Each line containing the string "will" should be copied out of the entries.

Records for processing -
+ + + +
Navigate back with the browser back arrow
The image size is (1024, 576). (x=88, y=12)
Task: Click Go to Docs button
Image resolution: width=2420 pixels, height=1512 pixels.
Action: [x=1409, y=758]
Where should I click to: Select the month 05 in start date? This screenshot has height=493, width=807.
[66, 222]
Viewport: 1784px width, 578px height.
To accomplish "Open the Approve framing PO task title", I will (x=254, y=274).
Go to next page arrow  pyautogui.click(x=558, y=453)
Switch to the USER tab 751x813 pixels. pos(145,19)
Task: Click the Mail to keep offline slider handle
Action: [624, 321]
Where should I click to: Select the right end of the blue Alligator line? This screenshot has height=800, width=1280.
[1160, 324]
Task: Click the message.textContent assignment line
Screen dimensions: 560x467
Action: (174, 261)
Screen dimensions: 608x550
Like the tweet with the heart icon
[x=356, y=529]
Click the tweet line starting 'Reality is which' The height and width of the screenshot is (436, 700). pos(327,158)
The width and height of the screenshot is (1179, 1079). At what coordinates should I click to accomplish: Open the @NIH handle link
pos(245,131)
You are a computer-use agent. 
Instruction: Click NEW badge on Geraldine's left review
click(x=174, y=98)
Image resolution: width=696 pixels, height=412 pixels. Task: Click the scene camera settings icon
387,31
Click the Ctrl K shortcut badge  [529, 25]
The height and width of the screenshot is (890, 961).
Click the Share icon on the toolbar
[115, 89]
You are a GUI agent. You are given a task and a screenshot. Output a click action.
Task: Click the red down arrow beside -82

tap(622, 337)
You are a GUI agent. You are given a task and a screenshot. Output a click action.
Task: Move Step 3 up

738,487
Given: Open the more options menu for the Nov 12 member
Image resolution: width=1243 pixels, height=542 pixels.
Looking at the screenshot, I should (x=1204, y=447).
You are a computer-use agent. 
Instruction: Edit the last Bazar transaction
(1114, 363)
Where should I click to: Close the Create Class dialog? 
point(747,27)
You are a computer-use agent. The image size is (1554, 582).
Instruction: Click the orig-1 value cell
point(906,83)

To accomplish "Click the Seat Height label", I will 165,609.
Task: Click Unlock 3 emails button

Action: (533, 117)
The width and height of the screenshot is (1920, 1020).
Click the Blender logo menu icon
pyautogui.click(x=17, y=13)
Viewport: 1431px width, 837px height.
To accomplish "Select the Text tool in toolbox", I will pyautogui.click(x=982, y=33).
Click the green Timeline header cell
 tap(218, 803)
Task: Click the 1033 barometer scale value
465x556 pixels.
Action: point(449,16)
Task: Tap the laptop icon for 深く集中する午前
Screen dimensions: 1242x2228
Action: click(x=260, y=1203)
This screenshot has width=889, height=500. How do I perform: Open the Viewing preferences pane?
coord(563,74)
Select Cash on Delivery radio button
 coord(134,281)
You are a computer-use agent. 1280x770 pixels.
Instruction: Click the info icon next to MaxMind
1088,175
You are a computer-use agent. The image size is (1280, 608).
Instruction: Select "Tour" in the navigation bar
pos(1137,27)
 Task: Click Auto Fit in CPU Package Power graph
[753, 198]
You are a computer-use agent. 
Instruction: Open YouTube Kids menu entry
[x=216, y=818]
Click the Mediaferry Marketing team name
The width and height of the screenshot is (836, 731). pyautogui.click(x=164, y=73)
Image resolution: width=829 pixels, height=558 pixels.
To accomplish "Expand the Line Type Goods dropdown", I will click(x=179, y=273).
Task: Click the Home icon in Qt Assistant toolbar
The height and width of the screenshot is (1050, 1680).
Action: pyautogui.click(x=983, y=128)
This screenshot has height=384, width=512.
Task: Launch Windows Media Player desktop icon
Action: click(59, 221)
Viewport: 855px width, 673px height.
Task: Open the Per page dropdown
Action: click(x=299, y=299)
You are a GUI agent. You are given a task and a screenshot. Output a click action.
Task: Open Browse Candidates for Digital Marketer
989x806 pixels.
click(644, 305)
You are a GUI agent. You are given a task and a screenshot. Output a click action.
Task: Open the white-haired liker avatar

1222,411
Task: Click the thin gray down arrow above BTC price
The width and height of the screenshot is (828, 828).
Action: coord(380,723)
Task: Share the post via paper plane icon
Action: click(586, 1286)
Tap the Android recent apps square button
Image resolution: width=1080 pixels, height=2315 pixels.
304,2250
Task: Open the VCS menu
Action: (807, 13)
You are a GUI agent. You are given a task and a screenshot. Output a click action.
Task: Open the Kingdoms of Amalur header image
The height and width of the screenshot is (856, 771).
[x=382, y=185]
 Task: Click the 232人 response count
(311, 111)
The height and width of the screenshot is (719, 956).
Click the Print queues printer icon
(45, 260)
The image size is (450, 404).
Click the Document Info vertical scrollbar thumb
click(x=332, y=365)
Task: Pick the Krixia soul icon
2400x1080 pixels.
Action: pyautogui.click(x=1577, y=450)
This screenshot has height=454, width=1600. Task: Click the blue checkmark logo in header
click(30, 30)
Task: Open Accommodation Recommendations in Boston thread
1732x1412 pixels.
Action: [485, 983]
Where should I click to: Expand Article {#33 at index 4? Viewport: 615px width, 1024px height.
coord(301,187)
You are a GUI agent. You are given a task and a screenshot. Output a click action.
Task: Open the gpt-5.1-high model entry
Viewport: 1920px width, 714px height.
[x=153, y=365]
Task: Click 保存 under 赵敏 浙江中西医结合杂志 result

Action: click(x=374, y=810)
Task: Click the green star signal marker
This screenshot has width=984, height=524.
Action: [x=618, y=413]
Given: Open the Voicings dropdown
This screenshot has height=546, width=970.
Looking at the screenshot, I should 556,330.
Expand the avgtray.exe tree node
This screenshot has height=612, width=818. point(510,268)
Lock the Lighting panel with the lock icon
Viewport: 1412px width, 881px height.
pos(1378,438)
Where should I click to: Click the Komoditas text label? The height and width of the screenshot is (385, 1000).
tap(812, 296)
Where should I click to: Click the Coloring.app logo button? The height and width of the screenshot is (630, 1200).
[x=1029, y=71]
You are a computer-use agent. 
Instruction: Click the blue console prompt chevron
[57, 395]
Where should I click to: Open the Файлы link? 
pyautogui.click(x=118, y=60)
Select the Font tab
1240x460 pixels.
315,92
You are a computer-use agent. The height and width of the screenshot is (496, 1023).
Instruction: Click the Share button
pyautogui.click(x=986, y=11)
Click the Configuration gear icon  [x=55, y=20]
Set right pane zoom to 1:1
+ + + +
Your response -
To accomplish "Open the Approve framing PO task title", I will (x=254, y=274).
To accomplish "Click the Seat Height label", I will 165,609.
To accomplish "Select the Text tool in toolbox", I will pyautogui.click(x=982, y=33).
To accomplish "Expand the Line Type Goods dropdown", I will click(x=179, y=273).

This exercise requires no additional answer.